#### TASK TO COMPLETE
Every line below from the one containing "Where should I click to: Open more" through the one containing "Click the TradingView logo" must be transcribed exactly. Omit all lines outside that stretch.

#### Dataset entries
+===+
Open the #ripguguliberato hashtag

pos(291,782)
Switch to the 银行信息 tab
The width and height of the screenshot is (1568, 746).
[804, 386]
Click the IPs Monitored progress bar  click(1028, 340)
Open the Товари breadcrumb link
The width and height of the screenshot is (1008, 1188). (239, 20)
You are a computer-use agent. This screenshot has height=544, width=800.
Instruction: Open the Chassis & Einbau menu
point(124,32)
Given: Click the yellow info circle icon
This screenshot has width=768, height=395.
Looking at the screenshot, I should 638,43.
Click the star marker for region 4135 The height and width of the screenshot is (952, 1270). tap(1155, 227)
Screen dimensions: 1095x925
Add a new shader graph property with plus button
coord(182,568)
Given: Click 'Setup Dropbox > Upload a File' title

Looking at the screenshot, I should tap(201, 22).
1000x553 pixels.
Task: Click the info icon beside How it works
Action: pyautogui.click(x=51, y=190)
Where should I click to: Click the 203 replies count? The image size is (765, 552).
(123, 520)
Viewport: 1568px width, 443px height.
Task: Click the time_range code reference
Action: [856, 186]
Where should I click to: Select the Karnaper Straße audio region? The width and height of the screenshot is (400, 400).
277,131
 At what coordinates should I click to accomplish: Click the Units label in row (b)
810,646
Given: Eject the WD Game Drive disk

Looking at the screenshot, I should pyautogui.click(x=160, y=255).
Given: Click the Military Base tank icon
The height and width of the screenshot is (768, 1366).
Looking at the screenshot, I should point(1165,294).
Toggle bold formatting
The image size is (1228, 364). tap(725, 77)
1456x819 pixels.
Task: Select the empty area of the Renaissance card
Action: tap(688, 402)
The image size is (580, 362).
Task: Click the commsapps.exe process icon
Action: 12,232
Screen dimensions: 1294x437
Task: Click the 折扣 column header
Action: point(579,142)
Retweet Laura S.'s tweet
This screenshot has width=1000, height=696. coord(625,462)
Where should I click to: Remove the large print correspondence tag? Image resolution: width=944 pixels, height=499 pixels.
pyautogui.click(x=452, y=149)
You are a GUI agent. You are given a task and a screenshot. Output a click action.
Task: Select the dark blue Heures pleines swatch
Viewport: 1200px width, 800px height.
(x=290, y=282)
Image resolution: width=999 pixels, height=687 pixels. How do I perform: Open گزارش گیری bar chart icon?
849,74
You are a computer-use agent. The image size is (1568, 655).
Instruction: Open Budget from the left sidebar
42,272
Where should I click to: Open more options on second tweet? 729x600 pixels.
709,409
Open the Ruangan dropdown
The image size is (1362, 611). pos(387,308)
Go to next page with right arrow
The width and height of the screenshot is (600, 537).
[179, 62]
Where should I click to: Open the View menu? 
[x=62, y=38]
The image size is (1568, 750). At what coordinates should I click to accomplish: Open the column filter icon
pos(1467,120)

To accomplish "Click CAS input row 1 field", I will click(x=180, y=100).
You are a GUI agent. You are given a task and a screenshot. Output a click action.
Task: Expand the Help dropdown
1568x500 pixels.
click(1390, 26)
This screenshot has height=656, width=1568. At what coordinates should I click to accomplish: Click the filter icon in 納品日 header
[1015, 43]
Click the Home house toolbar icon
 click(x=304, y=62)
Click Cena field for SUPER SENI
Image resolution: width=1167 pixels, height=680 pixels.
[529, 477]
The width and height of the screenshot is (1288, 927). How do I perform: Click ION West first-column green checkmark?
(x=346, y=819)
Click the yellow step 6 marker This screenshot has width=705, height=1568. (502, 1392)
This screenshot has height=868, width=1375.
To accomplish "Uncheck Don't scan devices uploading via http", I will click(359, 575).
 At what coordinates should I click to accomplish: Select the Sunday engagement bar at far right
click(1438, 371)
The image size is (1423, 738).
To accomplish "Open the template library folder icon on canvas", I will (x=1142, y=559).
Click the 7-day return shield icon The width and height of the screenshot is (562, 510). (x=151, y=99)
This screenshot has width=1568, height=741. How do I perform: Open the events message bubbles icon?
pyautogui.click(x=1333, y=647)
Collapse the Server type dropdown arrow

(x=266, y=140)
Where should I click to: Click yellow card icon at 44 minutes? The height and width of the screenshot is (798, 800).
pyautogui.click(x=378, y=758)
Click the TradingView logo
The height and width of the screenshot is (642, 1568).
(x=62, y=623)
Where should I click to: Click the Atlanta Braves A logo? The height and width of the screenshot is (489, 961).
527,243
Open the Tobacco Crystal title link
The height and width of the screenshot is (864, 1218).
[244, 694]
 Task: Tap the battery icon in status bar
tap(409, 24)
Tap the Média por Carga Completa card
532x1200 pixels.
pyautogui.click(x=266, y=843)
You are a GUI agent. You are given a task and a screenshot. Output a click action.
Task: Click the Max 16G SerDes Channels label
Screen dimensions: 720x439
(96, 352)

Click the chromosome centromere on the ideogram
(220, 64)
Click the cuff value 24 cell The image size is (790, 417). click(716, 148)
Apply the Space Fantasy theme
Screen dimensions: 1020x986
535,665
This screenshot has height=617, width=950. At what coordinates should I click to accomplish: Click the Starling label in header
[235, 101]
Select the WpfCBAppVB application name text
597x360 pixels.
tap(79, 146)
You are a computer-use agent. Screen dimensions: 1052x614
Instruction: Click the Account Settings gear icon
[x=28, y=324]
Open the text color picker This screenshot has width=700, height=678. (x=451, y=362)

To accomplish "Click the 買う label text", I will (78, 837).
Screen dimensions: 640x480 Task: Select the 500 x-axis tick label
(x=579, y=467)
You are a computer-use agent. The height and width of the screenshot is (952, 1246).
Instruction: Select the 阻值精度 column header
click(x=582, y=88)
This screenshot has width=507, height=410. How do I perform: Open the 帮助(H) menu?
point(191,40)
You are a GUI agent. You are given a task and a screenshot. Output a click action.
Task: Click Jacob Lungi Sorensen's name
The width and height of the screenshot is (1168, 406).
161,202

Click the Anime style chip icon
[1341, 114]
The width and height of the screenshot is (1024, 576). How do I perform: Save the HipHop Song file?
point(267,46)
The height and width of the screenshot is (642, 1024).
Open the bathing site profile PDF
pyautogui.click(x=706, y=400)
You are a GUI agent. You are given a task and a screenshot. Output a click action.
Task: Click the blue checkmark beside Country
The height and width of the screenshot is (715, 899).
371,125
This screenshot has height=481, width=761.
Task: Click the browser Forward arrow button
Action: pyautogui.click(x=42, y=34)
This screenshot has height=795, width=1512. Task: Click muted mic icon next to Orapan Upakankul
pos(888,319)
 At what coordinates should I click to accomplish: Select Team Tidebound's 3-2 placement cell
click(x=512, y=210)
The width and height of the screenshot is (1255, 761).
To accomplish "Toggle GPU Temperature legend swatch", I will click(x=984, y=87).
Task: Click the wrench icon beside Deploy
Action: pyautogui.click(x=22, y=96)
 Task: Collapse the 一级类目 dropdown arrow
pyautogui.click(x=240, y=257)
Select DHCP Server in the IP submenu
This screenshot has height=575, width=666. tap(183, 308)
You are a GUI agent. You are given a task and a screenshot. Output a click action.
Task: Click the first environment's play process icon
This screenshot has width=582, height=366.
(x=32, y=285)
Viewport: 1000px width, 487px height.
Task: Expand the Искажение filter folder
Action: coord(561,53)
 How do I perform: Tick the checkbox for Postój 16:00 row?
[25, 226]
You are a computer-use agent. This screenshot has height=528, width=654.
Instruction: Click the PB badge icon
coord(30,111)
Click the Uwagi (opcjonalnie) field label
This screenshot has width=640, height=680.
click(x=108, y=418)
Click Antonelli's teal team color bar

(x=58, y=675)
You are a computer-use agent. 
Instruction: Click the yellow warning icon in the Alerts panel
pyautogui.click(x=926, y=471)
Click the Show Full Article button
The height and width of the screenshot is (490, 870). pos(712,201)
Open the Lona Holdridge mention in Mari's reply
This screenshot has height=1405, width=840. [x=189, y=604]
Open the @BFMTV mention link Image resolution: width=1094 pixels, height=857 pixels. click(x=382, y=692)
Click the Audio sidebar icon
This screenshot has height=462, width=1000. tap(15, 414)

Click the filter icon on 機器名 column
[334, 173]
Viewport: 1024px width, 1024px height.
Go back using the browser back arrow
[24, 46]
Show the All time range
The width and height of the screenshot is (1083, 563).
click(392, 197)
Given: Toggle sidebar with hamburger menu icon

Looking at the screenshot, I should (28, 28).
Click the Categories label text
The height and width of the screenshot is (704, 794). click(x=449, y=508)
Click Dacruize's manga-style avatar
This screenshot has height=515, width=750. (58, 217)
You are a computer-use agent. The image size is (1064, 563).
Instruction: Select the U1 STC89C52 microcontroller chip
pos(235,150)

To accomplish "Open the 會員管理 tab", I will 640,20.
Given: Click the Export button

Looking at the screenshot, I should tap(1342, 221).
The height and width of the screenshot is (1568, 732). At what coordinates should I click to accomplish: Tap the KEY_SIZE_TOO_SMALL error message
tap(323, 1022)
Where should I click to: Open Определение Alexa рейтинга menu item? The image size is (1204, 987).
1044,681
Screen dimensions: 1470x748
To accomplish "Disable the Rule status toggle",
+===+
#### WRITTEN RESPONSE
Where should I click to: Open more options on second tweet? 729x600 pixels.
709,409
Open the Ruangan dropdown
The image size is (1362, 611). pos(387,308)
Go to next page with right arrow
The width and height of the screenshot is (600, 537).
[179, 62]
Where should I click to: Open the View menu? 
[x=62, y=38]
The image size is (1568, 750). At what coordinates should I click to accomplish: Open the column filter icon
pos(1467,120)

To accomplish "Click CAS input row 1 field", I will click(x=180, y=100).
You are a GUI agent. You are given a task and a screenshot. Output a click action.
Task: Expand the Help dropdown
1568x500 pixels.
click(1390, 26)
This screenshot has height=656, width=1568. At what coordinates should I click to accomplish: Click the filter icon in 納品日 header
[1015, 43]
Click the Home house toolbar icon
 click(x=304, y=62)
Click Cena field for SUPER SENI
Image resolution: width=1167 pixels, height=680 pixels.
[529, 477]
The width and height of the screenshot is (1288, 927). How do I perform: Click ION West first-column green checkmark?
(x=346, y=819)
Click the yellow step 6 marker This screenshot has width=705, height=1568. (502, 1392)
This screenshot has height=868, width=1375.
To accomplish "Uncheck Don't scan devices uploading via http", I will click(359, 575).
 At what coordinates should I click to accomplish: Select the Sunday engagement bar at far right
click(1438, 371)
The image size is (1423, 738).
To accomplish "Open the template library folder icon on canvas", I will (x=1142, y=559).
Click the 7-day return shield icon The width and height of the screenshot is (562, 510). (x=151, y=99)
This screenshot has width=1568, height=741. How do I perform: Open the events message bubbles icon?
pyautogui.click(x=1333, y=647)
Collapse the Server type dropdown arrow

(x=266, y=140)
Where should I click to: Click yellow card icon at 44 minutes? The height and width of the screenshot is (798, 800).
pyautogui.click(x=378, y=758)
Click the TradingView logo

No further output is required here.